Schematic overview of the Mmp14 dermal fibroblast survival program. During early postnatal development of the dermis, type I collagen–embedded fibroblasts undergo shape changes driven by Mmp14-dependent pericellular proteolysis of the surrounding matrix that coincidentally triggers β1 integrin activation, thereby setting in motion a cascade of mechanotransduction-linked events, including increased pFAK and Rho-GTP kinase levels, and increased cytoskeletal tension as well as matrix rigidity that together maintain cell survival. By contrast, in the absence of Mmp14-dependent pericellular collagenolysis, dermal fibroblasts are encased in a matrix that limits cell spreading and all of the associated mechanotransduction-linked steps, resulting in the loss of cytoskeletal tension and an inability to increase ECM rigidity.
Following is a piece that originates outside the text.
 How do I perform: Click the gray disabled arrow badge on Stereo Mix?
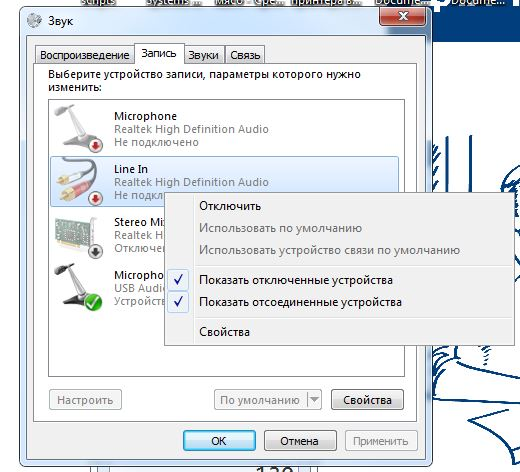point(96,252)

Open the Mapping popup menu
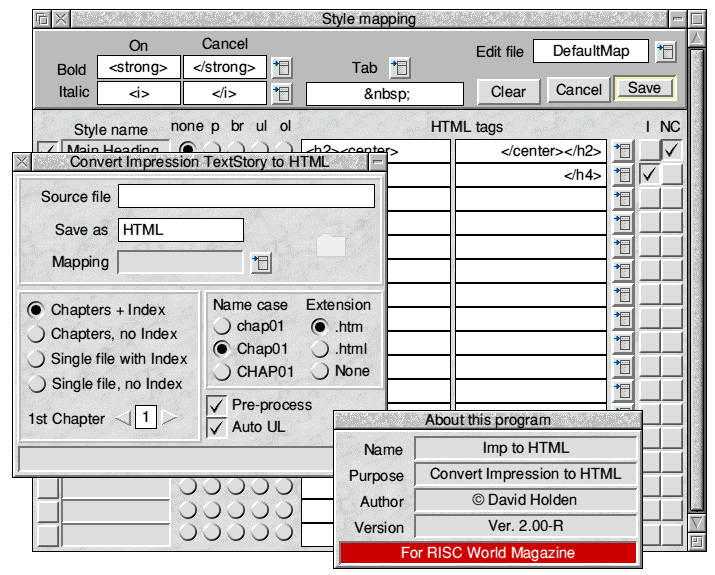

Via unknown mechanisms similar to those observed in wound healing, the absence of cell–matrix tension triggers an increase in TGF-β expression and activation that then actuates a pJNK-dependent apoptotic program.

Figure S7.

Expression and collagenolytic activity of MMP14 mutant constructs. (A) Wild-type, Mmp14-null, or transduced Mmp14-null fibroblasts expressing various MMP14 expression vectors were subjected to western blot analysis with a polyclonal anti-MT1-MMP antibody directed against the catalytic domain of MMP14 or an anti-HA antibody to detect HA-tagged MMP14 mutant constructs. Following transduction, MMp14-null fibroblasts expressed MT1-MMP at levels comparable to wild-type levels of endogenous Mp14 (far left panel). In the middle panel, Mmp14-null fibroblasts were transduced with each of the listed mutants, demonstrating comparable expression levels, save for the transmembrane-deleted construct (dTM) where the bulk of the protein is secreted into the medium. In the far right panel, Mmp14 knockout fibroblasts were transduced with HA-tagged MT1-MMP or HA-tagged MMP1 chimera expression vectors (the polyclonal MT1-MMP antibody used in the preceding blots is primarily directed against the MT1-MMP catalytic domain, which has been replaced with that of MMP1). In this case, both of the MMP1 chimeric mutants, with or without the Mmp14 hemopexin domain, are expressed at near normal levels. Results are representative of two or more experiments performed. (B) Wild-type (WT), Mmp14 knockout (KO), or transduced Mmp14 mouse dermal fibroblasts were embedded in 3-D type I collagen hydrogels and cultured for 48 h. At the end of the culture period, Col1 3/4C staining was performed and degradation quantified using ImageJ (bar = 100 μm). Immunostaining results are representative of three independent experiments performed while degradation results are presented as the mean ± SEM of three independent experiments. One-way ANOVA and Dunnett post-test. Source data are available for this figure: SourceData FS7.